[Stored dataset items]
╭──
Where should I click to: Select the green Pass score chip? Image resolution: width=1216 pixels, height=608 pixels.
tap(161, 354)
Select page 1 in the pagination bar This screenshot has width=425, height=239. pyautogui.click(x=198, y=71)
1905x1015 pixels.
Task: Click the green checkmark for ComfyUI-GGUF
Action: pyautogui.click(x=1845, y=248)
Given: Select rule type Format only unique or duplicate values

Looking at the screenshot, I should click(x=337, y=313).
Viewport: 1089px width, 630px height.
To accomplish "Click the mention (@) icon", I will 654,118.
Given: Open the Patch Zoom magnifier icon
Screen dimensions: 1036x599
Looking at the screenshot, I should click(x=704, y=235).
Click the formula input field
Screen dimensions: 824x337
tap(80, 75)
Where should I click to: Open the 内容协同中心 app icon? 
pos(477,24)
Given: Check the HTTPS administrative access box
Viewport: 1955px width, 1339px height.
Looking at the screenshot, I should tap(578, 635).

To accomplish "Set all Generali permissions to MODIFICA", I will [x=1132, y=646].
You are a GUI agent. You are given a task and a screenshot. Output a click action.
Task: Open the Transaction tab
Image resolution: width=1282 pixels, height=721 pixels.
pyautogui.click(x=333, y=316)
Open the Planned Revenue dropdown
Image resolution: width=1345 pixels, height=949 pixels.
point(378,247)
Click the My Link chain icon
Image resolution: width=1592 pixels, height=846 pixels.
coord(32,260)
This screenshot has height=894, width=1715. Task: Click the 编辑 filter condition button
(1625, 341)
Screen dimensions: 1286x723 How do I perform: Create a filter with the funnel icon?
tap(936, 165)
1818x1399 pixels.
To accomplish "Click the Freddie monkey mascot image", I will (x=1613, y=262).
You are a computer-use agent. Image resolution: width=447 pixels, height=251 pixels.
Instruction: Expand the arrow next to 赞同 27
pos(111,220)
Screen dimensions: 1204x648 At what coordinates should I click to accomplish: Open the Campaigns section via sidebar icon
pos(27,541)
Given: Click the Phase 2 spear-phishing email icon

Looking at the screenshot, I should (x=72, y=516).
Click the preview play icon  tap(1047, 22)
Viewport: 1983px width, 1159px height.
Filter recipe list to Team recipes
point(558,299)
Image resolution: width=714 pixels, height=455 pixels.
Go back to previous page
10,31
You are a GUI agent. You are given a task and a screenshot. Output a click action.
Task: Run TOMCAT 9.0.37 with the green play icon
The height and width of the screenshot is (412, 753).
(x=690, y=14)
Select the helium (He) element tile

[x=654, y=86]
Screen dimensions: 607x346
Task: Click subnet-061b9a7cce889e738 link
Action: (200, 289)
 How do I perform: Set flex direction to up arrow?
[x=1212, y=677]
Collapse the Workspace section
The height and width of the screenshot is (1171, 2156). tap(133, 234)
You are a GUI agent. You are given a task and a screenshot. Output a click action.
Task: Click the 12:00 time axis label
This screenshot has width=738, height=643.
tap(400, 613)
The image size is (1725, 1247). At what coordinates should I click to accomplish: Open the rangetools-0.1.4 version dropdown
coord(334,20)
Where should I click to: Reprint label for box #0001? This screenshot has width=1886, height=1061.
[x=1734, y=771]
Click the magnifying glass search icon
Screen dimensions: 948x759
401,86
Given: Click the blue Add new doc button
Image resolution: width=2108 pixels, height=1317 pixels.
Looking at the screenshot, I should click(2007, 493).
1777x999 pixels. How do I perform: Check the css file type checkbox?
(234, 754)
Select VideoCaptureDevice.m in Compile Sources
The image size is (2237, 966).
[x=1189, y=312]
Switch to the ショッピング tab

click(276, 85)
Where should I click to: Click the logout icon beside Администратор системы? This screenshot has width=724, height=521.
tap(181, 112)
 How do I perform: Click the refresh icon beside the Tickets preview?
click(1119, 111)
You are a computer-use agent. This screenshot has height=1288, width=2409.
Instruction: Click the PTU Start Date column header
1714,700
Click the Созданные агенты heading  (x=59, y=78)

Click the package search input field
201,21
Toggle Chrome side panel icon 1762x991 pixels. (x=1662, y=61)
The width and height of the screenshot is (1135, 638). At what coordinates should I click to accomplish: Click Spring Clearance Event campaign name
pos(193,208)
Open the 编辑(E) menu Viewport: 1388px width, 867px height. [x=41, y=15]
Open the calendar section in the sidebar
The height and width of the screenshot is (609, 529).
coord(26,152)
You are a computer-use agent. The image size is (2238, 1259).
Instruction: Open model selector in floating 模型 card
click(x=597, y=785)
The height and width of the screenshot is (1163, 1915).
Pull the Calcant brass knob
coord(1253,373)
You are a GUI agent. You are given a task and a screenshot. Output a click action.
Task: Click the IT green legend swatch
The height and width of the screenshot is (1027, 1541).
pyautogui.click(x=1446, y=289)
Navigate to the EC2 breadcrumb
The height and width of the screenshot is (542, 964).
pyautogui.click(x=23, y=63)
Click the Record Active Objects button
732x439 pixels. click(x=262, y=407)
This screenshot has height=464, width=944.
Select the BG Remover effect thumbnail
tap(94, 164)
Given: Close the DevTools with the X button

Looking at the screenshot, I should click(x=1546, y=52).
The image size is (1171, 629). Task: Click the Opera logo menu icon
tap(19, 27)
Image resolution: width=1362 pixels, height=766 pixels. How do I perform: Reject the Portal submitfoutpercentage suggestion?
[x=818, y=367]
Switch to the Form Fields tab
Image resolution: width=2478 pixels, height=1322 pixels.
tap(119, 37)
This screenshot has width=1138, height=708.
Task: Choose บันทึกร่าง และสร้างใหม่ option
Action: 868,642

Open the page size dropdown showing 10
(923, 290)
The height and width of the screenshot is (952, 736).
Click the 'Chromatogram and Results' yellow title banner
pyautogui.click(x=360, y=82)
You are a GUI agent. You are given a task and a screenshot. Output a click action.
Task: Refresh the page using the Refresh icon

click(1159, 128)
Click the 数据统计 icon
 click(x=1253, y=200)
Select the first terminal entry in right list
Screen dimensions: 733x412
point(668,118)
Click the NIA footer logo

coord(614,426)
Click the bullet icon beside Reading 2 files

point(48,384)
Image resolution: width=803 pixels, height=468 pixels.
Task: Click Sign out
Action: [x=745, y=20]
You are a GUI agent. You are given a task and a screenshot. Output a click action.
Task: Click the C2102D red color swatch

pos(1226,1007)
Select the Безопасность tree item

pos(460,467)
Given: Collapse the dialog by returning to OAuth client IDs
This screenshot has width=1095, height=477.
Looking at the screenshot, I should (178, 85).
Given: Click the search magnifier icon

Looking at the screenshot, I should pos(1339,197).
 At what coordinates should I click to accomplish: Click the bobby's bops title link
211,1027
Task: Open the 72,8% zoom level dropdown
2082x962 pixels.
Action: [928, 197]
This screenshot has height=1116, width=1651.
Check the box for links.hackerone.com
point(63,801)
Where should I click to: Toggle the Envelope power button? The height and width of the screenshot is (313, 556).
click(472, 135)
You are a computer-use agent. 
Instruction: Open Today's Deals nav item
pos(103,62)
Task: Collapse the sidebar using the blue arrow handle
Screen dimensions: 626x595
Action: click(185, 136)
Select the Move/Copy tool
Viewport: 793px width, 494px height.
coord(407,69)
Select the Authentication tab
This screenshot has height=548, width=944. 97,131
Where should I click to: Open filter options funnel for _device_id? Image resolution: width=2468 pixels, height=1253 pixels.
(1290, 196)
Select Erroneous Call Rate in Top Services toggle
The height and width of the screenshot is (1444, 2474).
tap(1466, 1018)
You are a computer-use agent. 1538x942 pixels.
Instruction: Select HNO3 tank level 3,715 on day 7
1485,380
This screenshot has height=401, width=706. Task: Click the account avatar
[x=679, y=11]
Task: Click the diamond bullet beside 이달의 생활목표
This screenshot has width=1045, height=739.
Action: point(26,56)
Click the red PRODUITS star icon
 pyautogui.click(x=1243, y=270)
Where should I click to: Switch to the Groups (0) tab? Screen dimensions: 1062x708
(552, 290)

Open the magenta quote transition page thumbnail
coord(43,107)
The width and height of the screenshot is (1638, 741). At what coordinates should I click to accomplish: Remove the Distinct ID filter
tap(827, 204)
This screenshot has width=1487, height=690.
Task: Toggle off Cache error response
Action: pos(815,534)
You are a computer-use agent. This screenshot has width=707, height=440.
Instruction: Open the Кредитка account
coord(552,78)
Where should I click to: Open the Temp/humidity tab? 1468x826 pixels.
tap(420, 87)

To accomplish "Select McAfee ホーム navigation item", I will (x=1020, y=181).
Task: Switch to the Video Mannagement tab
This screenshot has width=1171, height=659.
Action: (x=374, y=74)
╰──
- PROBLEM REQUIREMENTS: A line belongs in the answer if it contains the word "blue"; copy every such line from the data above.

- THE ANSWER:
Given: Click the blue Add new doc button
Task: Collapse the sidebar using the blue arrow handle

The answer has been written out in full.